The yawl was making wonderful progress. With the slowly clocking wind and more moderate seas, she sped along on a controlled reach that might scarcely need adjustment before Key West. The coast soon disappeared beneath the eastern horizon, and for a pleasant half hour a pair of young dolphins surfed in the quarter wave before peeling off for more interesting games. Huge schools of bait, shadows in the pale Gulf green, erupted like hail falling on the water as predators coursed through and terns dove at them from above. The leeward deck was dark with spray all the way to the transom.

In late afternoon, he sailed through a congregation of Louisiana shrimp boats, nets draped from trawling booms as they awaited nightfall. And at dusk a big ketch rail-down passed a couple miles to the north of him, heading for Yucatán. Errol lashed the tiller and went below to warm some soup over the blue alcohol flame. He ate it slowly, sitting on the companionway step and looking at the clouds swaying back and forth above the cockpit, their undersides pink at the approach of sundown. As he gazed south, he wished he could do this forever. Maybe once he’d been saved, it would be possible. At least he could go to the islands for a spell, which islands it was hard to say.
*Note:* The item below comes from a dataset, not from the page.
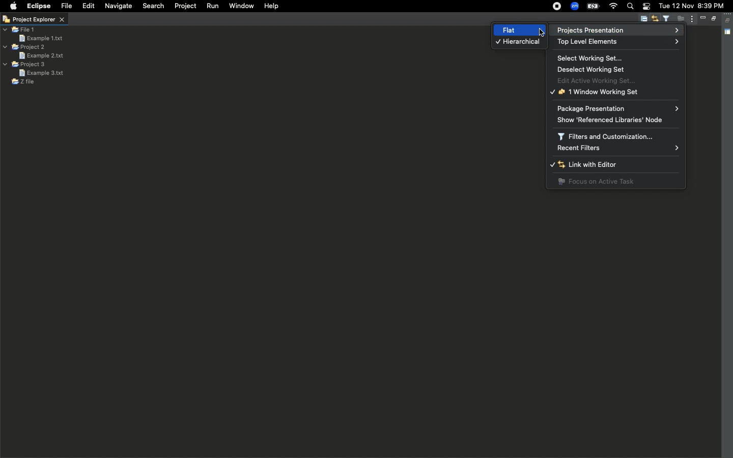  I want to click on Projects presentation, so click(614, 30).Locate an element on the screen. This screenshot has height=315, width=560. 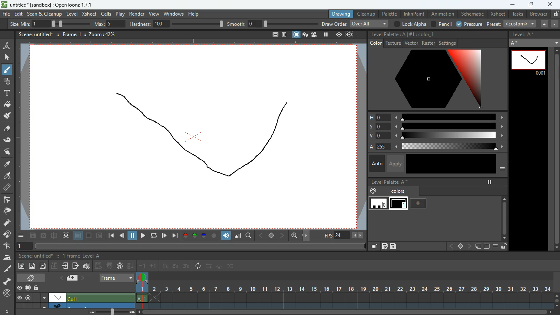
frames is located at coordinates (350, 291).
What difference did it make? he thought irritably, as though being cross-examined about the islands. For a moment, he fretted about islands all running together and being required to distinguish between them. Now his ears were ringing.

Then it was dark, a comfortable dark with stars coming up in tiers, and a quarter moon hung outlined in haze. The tiller throbbed gently in Errol’s hand and the lubber line on the compass rested quietly on his course of 180 degrees. It seemed that since his boat went in the water all things were sweeping him gently toward this destination. The hours slipped by until the loom of Key West lit the southwestern sky in a pale glow, calling for a “cocktail,” a cause for celebration even Errol found suspicious. He might have felt misgivings.

Sails had to be trimmed again as he beat his way past the sea buoy and up the ship channel toward the bright skyline of the city. He didn’t feel he had time to go all the way around Tank Island to get to Garrison Bight. Instead, he sailed on until he broke out into the Atlantic, and then broad-reached up Smathers Beach before turning in toward the desalinization plant and a dismaying number of bright lights and even automobile traffic. Dropping the mainsail, he lashed it to the boom, and crept up the channel under the jib and mizzen between small anchored boats backlit on black water. Spotting an empty slip, he dropped the jib and mizzen and glided very slowly to the dock. As he stepped ashore to secure the yawl, he suddenly felt frightened, but the feeling passed. He was briefly without momentum, a situation efficiently solved by one of the beers. Furthermore, last call was still hours away.